So the matrix used to figure out where we were going to go and what we were going to highlight would be dictated from these meetings with the political, scheduling, and communications offices. Legislative affairs as well. All these people saying here's the agenda, we want to do an X type of event in this congressional district on this day. At the beginning of the term it was usually done with only a couple or three days of advance notice. We certainly got better at being able to map things out faster, or to map them out in longer term.
So you pick a town to go to. The scheduling and advance office would send out an advance team to start working with the local either government offices or the Congressional offices, to pick that location where you're trying to highlight the event, to drive home that message. Sometimes it would just be a school gym. Sometimes it would be a hospital, or if you could find a location that would highlight that same message. That's when the scheduling and advance teams took over. There was always, for each day and sometimes a couple times in each day, a scheduling desk, a person who was responsible for coordinating all the pieces of the trip with the advance team. As we got into even more complicated trips, we would have two, three, or four stops in a day. Especially during the campaign, you'd often have two or three desks helping to coordinate all those stops, coordinate the advance teams.
My role as the trip director was to work with the scheduling desks and the advance teams on the group in tying all these pieces together. Understanding who it was who was coming on the trip with us, what the political message was, what the actual logistics of the site that we were going to would have. So if we were going to a high school, how was the site going to be laid out? Is this going to be a round table or a rally, or a larger speech? Who would be on the stage with him? What the backdrop would be? What the speaking order was going to be?

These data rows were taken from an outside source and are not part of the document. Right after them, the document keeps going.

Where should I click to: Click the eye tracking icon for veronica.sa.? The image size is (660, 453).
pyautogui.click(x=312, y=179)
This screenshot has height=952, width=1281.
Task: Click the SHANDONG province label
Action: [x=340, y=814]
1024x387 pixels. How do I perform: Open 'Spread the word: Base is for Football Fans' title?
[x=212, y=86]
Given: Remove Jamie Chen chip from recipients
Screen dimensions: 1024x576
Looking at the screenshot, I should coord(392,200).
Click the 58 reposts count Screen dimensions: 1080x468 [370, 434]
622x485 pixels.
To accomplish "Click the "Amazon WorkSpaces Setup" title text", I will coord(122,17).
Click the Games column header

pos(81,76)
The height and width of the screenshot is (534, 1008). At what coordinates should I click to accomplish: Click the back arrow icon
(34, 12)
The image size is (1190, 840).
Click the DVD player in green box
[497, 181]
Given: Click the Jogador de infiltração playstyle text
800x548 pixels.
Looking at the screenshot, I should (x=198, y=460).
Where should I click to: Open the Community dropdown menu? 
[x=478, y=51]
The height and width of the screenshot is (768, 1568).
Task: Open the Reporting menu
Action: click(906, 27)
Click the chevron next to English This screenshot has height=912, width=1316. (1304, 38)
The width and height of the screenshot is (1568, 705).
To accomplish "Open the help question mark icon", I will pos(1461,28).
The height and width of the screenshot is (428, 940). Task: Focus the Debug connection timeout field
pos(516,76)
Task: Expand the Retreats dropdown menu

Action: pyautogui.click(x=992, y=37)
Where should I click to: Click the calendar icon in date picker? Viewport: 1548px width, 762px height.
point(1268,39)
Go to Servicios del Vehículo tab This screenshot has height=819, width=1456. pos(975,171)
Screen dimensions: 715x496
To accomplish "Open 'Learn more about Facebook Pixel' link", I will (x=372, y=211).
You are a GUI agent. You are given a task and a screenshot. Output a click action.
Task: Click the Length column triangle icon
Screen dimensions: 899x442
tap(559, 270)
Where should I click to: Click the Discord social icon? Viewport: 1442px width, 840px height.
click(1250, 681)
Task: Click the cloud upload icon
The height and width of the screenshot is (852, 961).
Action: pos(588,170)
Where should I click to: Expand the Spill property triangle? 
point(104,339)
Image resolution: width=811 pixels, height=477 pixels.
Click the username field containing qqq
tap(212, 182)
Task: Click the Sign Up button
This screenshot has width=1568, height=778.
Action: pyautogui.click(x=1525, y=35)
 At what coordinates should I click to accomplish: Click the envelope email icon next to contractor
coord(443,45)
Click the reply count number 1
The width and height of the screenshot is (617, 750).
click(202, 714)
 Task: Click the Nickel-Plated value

We would have these daily, and oftentimes two or three times a day, trip calls where we would get on the phone with the advance personthis is pre-Internet daysand we would go through the minutia from the time the plane took off at Andrews to the time it landed to every step in between. From who's riding in the motorcade, to who's riding in the limousine with the President. How far it is to the site, the drive time to the site? Who will greet him when he arrives? What will he see? Will he do a tour? Will he do a roundtable? If it's a discussion, a roundtable, is it open to the press? If it is, how big a space will it be? Can it accommodate all of the traveling press plus all the local press? Do we have to do a pool of the press? Does he then do a larger speaking event? If so, what's the speaking order? Who's on the stage? What is the message on the backdrop? How do we accommodate the press for filing their story so that there would be a press advance team?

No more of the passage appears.